IHUCSO LITORAL   26025
INSTITUTO DE HUMANIDADES Y CIENCIAS SOCIALES DEL LITORAL
Unidad Ejecutora - UE
congresos y reuniones científicas
Título:
Validity and indexicality in Buridan´s concept of logical consequence
Autor/es:
MANUEL DAHLQUIST
Lugar:
Los Angeles
Reunión:
Simposio; Inaugural Pan-American Symposium on the History of Logic: Validity throughout History; 2019
Institución organizadora:
University of California Los Angeles (UCLA)
Resumen:
The medieval logicians of the fourteenth century distinguish different types of consequences. The basic or more general concept, is identified with what we now call the pre-theoretical concept of logical consequence, which usually is expressed as follows: If the premises are true it is impossible for the conclusion to be false.This work deals with the criticisms that Buridan makes to this concept of valid consequence that he has received from tradition. Buridan built inferences whose validity can not question but are not logically valid, showing that the concept of valid consequence, characterized in terms of modality and truth, is incapable of capturing inferences that we would like to consider valid. In other words, it shows that modality and truth are insufficient as conceptual bases of the concept of consequence.At least two important interpretations have been made, both of the causes and of the end of Buridan´s criticisms (Klima, 2004; Dutilh Novaes, 2005).
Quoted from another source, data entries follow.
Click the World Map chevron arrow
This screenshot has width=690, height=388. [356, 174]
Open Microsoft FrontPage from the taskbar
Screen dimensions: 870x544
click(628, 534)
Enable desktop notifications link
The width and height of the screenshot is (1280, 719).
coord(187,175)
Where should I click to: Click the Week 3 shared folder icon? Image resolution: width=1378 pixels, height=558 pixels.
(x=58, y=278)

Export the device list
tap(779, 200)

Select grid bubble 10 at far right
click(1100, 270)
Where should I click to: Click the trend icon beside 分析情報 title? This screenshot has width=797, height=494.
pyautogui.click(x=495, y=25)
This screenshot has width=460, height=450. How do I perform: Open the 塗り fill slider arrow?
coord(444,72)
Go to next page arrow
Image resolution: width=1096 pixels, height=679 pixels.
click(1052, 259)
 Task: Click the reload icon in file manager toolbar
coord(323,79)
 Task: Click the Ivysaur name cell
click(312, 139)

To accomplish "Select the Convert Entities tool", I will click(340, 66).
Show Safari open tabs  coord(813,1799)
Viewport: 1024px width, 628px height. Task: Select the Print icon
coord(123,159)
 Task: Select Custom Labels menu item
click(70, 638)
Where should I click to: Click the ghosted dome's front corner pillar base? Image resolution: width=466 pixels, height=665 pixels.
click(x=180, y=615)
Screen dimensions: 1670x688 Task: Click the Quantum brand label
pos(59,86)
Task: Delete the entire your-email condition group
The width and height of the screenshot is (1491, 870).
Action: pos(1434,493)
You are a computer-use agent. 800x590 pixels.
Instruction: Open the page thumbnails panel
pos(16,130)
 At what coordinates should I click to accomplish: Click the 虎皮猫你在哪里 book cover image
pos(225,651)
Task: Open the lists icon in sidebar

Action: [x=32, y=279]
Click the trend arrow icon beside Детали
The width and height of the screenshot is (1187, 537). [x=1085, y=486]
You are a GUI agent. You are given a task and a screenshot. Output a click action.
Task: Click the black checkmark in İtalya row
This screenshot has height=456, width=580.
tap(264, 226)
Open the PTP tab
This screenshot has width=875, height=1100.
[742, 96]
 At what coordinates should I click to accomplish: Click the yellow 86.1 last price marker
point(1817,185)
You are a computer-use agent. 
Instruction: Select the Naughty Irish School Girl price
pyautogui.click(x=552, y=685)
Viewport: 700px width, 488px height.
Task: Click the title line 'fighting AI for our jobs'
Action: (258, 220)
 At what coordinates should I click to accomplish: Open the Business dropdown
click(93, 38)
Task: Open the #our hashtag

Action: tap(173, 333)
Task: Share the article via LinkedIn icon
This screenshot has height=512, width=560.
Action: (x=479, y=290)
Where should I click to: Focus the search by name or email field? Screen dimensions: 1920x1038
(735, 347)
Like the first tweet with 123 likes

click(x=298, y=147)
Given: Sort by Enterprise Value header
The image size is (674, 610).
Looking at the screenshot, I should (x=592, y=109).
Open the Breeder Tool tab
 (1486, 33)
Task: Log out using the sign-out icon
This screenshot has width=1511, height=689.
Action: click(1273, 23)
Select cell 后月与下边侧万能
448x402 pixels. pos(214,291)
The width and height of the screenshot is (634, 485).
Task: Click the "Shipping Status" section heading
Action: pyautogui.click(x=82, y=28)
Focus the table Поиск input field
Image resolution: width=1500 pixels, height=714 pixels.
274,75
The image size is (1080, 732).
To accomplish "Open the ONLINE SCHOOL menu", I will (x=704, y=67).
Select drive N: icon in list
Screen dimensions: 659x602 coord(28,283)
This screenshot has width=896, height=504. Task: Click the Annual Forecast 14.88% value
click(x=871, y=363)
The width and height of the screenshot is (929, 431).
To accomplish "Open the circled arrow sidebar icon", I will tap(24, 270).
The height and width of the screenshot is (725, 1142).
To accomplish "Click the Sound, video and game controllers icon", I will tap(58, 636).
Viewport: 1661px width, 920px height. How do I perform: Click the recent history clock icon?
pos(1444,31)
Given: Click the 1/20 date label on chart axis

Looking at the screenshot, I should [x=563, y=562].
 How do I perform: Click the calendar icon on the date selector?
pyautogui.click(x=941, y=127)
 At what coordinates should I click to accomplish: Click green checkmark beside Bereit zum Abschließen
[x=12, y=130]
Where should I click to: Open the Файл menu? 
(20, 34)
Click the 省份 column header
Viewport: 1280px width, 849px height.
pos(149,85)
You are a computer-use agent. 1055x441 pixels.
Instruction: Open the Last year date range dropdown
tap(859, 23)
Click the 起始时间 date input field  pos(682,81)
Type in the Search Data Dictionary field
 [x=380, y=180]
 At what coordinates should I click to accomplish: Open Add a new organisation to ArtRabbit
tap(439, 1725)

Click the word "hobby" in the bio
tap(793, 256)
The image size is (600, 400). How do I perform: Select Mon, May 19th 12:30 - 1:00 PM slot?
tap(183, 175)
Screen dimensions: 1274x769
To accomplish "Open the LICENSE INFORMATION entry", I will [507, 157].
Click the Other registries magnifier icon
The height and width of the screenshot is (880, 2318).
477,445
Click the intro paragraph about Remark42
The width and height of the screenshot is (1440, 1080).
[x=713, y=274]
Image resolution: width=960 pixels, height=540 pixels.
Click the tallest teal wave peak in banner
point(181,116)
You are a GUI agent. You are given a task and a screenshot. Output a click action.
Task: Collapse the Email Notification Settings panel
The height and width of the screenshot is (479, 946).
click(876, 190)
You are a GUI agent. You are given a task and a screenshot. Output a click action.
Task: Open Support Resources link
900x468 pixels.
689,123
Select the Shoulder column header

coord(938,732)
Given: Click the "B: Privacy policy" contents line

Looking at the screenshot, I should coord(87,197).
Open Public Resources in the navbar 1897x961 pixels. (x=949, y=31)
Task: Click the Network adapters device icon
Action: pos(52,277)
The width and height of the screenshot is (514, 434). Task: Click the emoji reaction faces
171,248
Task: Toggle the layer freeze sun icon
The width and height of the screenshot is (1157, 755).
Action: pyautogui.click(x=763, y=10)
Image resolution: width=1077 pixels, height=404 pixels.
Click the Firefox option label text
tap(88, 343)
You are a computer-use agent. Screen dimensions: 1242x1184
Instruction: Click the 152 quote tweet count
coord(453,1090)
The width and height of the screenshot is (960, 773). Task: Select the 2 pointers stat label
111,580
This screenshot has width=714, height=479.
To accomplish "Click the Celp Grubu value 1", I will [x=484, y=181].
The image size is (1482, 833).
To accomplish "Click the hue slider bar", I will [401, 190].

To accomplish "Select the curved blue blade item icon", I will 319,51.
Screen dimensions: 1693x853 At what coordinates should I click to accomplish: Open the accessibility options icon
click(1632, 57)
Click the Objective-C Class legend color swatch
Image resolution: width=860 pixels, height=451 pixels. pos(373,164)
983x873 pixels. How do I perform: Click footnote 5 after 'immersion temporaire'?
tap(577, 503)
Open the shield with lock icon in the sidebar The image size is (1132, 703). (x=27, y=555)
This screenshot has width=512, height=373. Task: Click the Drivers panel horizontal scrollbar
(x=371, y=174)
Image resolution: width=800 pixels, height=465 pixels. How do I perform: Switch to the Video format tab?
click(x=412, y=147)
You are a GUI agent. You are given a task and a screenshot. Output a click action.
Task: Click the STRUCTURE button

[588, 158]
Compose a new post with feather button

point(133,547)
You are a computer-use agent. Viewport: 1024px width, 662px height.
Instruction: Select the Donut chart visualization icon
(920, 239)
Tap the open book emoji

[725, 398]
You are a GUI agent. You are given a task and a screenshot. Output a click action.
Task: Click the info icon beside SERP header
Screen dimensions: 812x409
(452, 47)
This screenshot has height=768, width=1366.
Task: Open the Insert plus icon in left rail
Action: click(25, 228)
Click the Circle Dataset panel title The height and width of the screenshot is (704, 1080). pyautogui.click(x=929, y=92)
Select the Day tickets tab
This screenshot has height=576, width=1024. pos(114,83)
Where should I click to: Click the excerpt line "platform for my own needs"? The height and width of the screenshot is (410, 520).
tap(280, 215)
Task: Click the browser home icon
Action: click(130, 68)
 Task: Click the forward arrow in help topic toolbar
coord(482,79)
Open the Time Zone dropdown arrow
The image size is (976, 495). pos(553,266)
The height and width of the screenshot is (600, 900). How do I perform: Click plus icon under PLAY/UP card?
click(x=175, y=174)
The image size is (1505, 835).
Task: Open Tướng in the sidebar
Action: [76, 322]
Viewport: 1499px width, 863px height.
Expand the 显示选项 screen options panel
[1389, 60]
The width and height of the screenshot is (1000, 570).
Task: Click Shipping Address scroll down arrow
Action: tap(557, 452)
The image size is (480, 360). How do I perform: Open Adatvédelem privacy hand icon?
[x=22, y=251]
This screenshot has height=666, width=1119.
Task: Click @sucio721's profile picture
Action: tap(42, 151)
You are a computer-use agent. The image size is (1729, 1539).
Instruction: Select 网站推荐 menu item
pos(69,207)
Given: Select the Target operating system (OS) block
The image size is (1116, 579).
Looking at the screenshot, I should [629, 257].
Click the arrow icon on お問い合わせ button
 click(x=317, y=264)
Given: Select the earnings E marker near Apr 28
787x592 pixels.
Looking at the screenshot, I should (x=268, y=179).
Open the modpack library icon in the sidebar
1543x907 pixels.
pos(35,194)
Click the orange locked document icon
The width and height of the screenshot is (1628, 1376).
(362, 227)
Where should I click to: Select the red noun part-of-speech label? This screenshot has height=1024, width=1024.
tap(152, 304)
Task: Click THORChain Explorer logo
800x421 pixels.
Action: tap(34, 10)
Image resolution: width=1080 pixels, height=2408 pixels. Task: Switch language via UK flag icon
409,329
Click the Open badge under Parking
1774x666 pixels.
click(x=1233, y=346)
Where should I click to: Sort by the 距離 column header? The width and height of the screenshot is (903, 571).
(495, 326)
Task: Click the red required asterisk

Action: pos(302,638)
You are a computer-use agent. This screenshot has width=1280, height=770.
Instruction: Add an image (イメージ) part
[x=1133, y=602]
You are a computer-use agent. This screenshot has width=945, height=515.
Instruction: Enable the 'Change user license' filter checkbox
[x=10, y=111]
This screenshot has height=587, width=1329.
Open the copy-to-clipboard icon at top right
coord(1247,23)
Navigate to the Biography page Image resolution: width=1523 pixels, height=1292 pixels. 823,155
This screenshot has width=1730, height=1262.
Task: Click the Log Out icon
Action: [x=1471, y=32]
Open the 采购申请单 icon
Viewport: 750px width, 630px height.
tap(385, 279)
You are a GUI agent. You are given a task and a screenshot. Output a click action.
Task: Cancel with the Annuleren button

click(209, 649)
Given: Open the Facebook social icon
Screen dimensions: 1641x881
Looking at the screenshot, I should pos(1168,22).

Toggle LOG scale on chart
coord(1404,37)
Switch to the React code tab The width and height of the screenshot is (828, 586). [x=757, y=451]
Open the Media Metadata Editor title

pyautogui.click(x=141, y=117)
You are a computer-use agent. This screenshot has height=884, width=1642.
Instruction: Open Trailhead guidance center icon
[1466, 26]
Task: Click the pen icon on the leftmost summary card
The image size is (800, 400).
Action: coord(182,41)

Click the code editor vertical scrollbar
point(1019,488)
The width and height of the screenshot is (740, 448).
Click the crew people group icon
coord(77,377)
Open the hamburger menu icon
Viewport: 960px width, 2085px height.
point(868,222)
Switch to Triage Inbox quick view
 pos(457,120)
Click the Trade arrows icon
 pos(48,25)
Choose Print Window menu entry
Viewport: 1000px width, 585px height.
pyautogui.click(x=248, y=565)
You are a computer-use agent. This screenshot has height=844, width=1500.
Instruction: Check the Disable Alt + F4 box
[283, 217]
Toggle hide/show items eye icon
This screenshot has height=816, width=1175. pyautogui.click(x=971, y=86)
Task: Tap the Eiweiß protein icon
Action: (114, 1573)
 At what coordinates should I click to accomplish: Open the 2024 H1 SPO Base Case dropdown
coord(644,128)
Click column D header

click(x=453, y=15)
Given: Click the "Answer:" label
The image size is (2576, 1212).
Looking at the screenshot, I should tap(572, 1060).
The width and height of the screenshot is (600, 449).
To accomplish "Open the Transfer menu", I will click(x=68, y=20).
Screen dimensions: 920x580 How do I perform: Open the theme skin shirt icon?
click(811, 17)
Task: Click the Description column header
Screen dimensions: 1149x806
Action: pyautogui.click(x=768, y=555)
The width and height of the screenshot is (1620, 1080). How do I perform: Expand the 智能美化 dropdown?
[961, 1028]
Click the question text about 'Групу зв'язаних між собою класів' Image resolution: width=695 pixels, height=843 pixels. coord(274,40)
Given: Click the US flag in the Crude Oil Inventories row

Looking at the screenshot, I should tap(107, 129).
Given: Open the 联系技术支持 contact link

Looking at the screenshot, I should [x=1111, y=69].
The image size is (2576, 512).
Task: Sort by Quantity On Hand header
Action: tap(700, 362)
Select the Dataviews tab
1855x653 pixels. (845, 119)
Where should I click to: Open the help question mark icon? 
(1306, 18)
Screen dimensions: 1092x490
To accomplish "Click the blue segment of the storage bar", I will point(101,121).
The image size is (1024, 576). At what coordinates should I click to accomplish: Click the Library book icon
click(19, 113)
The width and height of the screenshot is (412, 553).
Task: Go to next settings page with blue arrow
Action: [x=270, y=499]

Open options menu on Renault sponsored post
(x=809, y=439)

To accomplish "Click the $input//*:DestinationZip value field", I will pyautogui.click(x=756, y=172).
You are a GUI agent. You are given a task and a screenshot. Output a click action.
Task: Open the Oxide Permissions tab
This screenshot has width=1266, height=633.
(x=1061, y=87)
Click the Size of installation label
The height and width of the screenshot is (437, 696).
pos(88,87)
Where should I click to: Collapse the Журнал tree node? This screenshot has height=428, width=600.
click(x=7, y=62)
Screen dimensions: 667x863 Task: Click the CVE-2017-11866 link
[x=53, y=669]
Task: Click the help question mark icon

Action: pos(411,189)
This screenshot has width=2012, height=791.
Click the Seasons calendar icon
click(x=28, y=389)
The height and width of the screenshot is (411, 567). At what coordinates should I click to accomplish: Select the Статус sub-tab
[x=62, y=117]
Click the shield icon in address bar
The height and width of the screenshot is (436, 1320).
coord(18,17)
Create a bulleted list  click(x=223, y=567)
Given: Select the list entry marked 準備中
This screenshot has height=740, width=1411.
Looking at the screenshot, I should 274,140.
I am going to propose a different one, different from the previous two: I will argue that the consideration of time as a fundamental component of both the logical language and the inferences, made Buridan consider a new type of validity; a type of validity recently called contextual validity (Blackburn and Jorgensen, 2013), with respect to which, classical validity is a proper subset. This kind of validity -contextual validity- is directly linked to temporal indexical propositions and this indexicals captured Buridan´s interest for the same reasons that caught the interest of Kaplan and Kamp in the second half of the 20th century: indexicals are interesting because they give rise to a new species of validity, and Buridan was the first to discover it!